Claiming to be from members of the Contract Review Committee of the Nigerian National Petroleum Corp., it stated that Elliott has been selected to receive money that arose from over-invoicing of supplies and oil drilling works contracts.

All he had to do, according to the letter, was allow the Nigerian firm to deposit $25.5 million from the Central Bank of Nigeria into his account and receive 35 percent of the sum as compensation.

"Obviously, I'm not stupid enough to give them my bank account number," Elliott said Thursday. "The first time I saw it, I knew something was wrong."

FBI Special Agent Barry O'Neill said the scam is a common one run by Nigerians over the last three or four years. He said FBI officials in the past two years have received about 50 such letters - in several variations - from people all over the state who had received them.

The plan is to lure a company or individual into providing an account number for the stated purpose of depositing the funds.

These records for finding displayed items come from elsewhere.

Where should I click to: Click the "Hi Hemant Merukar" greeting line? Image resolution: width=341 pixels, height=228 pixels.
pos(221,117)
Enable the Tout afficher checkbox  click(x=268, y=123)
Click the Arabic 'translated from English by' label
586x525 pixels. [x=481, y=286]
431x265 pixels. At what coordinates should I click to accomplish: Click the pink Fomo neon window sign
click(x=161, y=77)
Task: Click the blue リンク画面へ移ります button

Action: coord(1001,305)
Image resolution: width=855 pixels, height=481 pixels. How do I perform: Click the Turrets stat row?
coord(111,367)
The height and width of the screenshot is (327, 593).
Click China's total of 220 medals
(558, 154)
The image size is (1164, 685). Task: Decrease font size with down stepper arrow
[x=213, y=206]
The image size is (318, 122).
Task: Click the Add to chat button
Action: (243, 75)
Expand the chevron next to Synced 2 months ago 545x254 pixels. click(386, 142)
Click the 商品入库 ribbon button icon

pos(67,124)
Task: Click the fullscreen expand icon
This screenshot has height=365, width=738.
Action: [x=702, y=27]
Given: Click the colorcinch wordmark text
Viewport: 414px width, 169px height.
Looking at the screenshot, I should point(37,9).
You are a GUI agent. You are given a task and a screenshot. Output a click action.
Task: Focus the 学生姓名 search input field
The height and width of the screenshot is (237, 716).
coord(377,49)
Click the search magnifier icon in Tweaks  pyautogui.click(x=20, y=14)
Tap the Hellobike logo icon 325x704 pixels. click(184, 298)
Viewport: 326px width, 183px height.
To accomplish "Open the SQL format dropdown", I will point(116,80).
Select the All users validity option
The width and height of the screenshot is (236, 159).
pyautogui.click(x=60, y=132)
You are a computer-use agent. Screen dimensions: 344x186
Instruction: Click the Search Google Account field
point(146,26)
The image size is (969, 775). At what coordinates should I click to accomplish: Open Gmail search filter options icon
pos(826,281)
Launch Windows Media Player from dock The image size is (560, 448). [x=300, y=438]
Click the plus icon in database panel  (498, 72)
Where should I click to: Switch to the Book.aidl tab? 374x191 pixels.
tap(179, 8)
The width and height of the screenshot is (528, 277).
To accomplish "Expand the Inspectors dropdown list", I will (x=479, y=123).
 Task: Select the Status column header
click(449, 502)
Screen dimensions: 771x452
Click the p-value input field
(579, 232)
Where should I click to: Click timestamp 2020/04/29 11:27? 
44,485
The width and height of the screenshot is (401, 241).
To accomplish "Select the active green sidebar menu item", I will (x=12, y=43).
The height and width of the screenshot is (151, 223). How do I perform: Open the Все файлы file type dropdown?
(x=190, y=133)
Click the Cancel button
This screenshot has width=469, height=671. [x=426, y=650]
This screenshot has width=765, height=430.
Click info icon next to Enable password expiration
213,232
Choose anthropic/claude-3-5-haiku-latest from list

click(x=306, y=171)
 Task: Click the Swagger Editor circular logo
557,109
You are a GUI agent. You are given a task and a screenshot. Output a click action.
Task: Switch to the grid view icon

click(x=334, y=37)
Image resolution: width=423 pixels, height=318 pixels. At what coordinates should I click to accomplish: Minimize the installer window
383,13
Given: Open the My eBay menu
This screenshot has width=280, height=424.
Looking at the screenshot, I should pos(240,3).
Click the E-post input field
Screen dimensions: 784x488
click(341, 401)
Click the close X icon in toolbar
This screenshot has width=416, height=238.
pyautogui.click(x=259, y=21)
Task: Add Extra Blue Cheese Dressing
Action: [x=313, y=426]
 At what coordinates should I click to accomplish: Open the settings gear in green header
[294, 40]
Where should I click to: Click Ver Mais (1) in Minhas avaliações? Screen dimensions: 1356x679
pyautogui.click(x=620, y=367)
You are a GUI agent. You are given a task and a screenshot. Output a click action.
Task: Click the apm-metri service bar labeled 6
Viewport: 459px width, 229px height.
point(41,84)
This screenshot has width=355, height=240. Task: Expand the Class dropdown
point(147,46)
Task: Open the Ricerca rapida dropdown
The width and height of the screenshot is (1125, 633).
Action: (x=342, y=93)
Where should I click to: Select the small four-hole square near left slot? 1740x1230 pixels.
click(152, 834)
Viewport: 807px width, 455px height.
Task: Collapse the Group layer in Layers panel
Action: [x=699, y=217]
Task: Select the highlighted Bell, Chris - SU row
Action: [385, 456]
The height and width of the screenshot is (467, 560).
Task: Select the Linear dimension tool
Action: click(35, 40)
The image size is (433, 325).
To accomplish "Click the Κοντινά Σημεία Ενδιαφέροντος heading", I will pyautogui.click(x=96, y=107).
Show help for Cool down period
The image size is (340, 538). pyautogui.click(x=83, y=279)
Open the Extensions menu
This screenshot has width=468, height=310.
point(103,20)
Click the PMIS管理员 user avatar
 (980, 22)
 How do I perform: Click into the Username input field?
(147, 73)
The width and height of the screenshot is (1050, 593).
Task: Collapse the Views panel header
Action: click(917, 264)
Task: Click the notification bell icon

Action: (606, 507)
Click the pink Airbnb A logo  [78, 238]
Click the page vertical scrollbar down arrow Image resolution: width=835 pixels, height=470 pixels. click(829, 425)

In some versions of the letter, Nigerian citizens tell Americans they are seeking a safe haven for cash taken from corrupt government officials, O'Neill said.

The amounts and particulars vary, but the objective is the same: Get a bank account number and then withdraw the money from it.

O'Neill said he has not heard of anyone actually taking the bait.

"It's so obvious that you'd have to be so greedy it's ridiculous," O'Neill said.

The letter states that Elliott was picked after "satisfactory information" about him was gathered from an international business directory.

The letter urges confidentiality and urges the recipient not to go through the international telephone operator or AT&T when calling to make arrangements.

While he was in the military, Elliott said he traveled to 51 countries. Nigeria was not one of them, so he was surprised when he got the letter.

O'Neill said authorities have not detected a pattern. He said companies ranging from "CPAs to small businesses to big businesses" have been targeted.

As for enforcement, O'Neill said the FBI keeps track of the letters but is otherwise powerless.

"We have no authority to go into Nigeria. We have no jurisdiction," he said.